* **AVAILABLE DATA**
== == ==

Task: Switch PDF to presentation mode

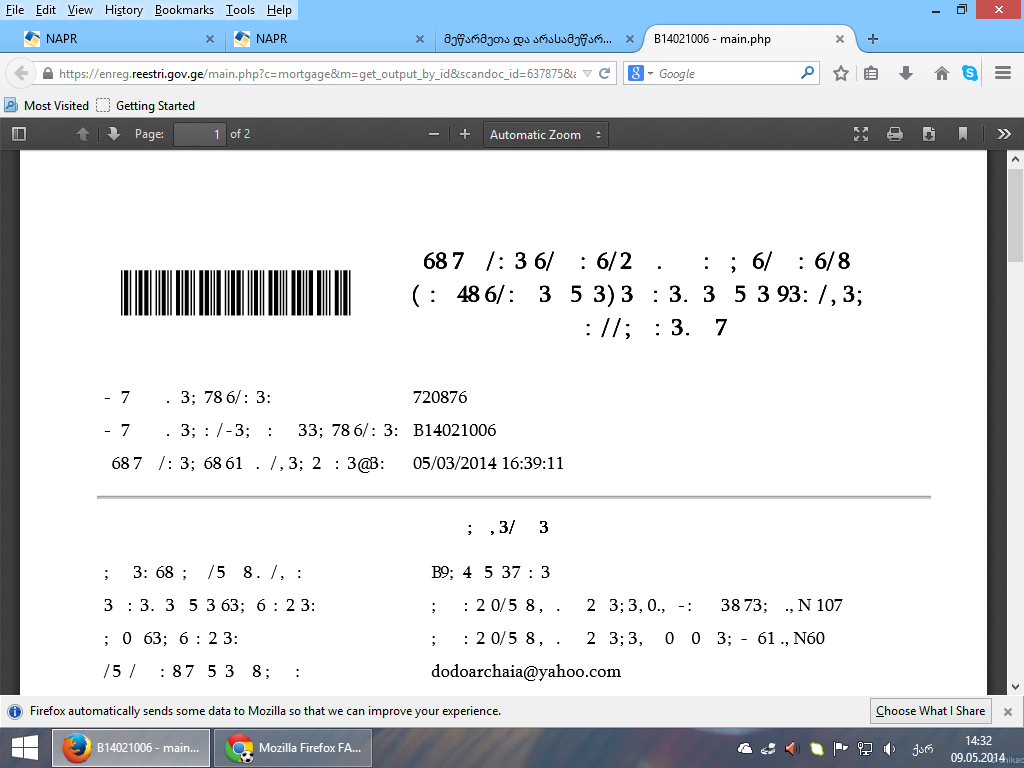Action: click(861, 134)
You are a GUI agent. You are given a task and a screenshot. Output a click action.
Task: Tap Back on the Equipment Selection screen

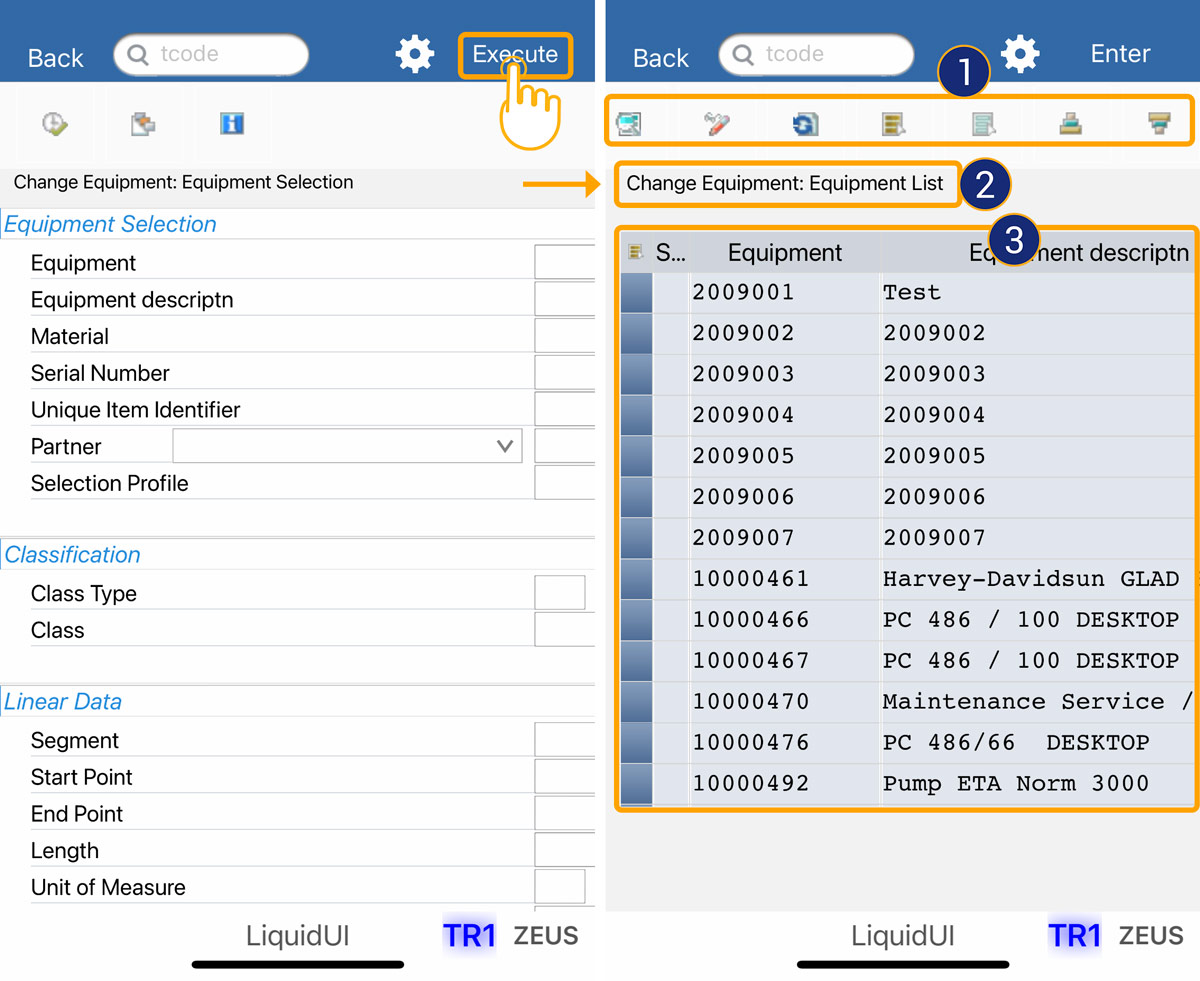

== == ==

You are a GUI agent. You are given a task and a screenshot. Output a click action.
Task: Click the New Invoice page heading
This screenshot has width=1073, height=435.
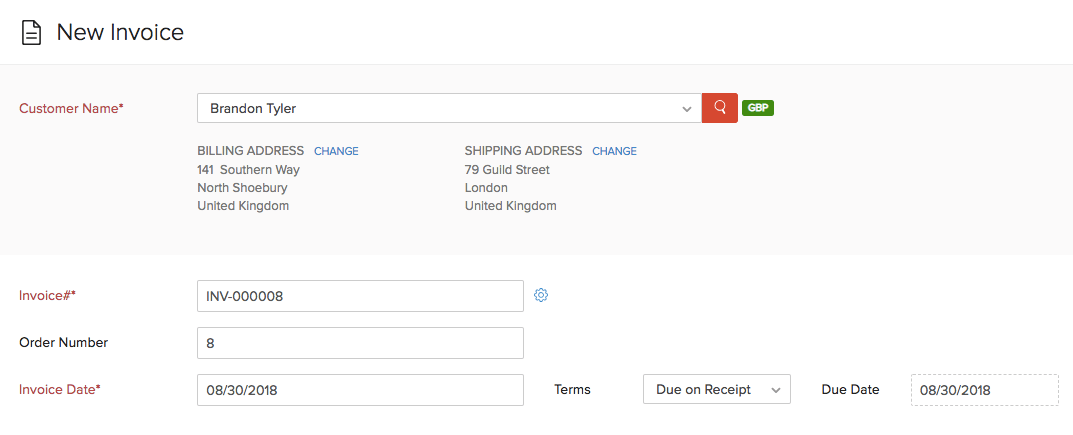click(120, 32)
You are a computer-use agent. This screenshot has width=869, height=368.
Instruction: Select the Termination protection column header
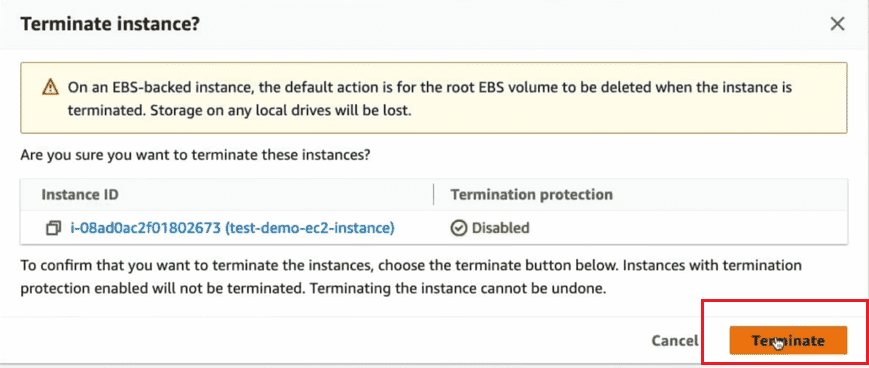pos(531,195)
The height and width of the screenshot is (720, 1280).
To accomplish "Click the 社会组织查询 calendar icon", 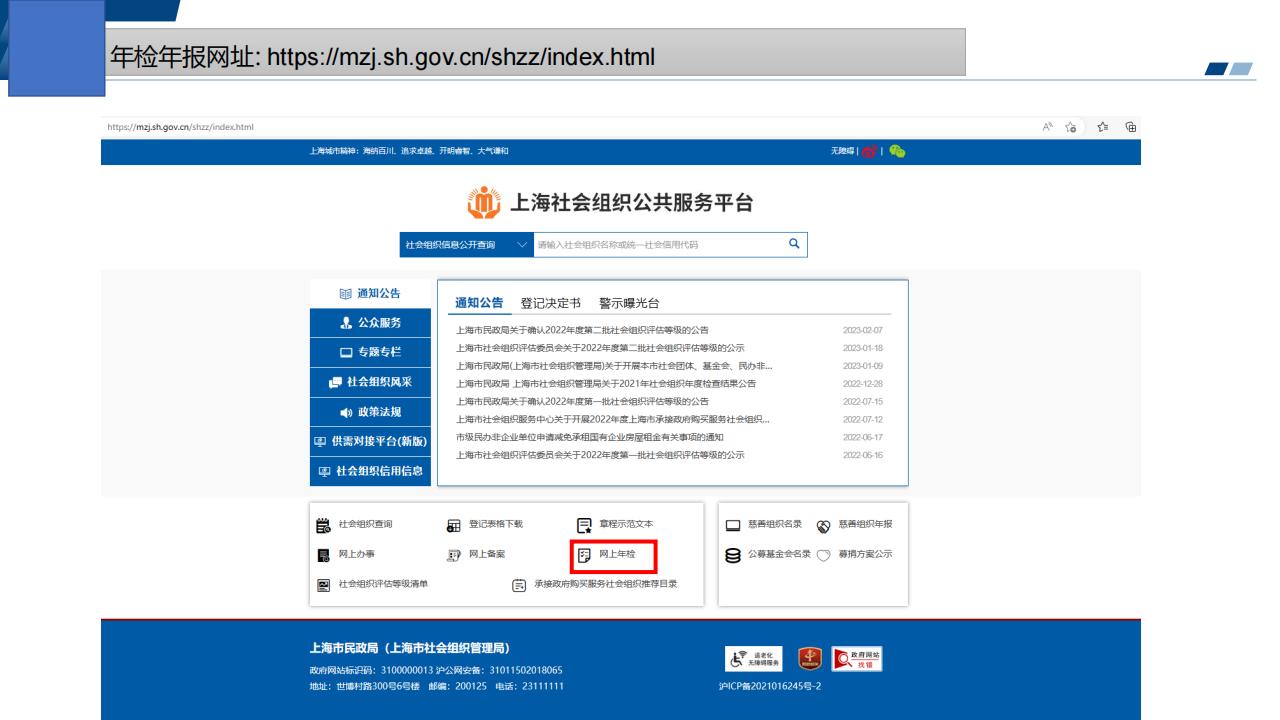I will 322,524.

== == ==

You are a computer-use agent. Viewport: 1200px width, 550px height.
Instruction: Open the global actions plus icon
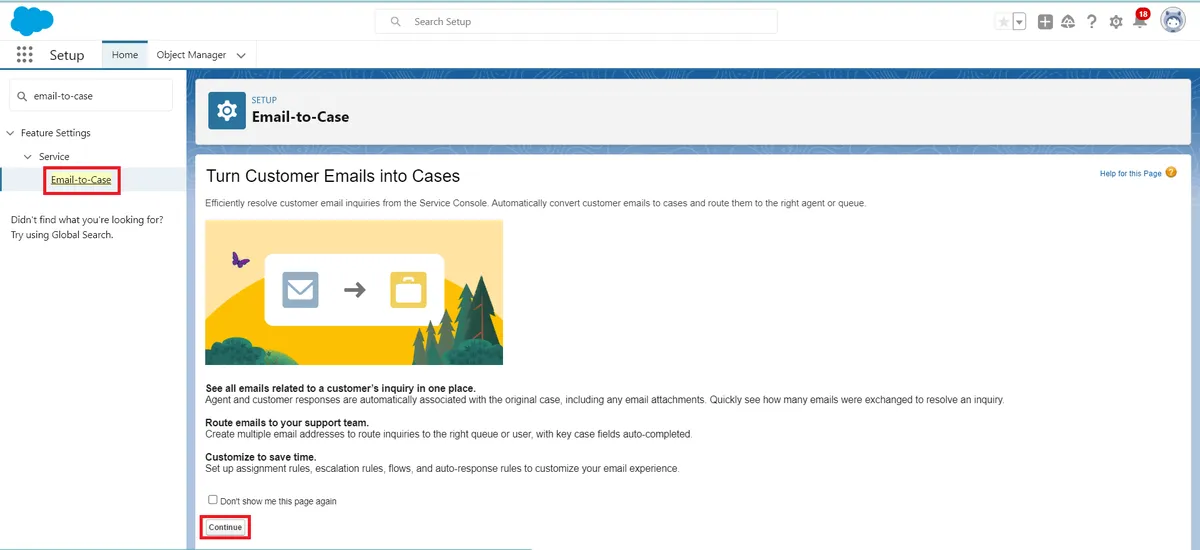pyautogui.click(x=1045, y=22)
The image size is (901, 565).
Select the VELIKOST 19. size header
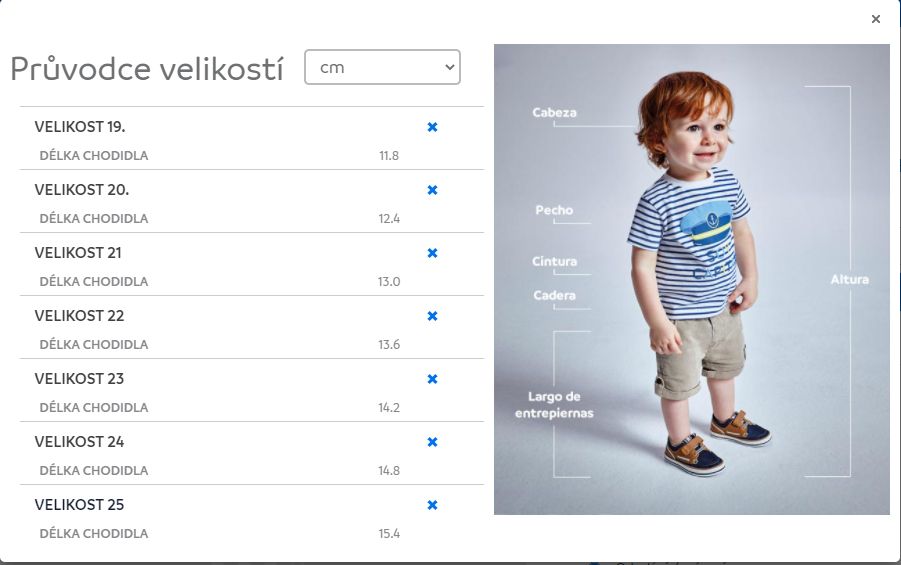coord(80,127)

== == ==

* **EXERCISE**
In the entries above, every line from the line with "Task: Switch PDF to presentation mode" to the line with "Task: Tap Back" is to be printed exactly, with both ends included and pictures excluded.

* **RESULT BELOW**
Task: Switch PDF to presentation mode

Action: click(861, 134)
You are a GUI agent. You are given a task and a screenshot. Output a click action.
Task: Tap Back on the Equipment Selection screen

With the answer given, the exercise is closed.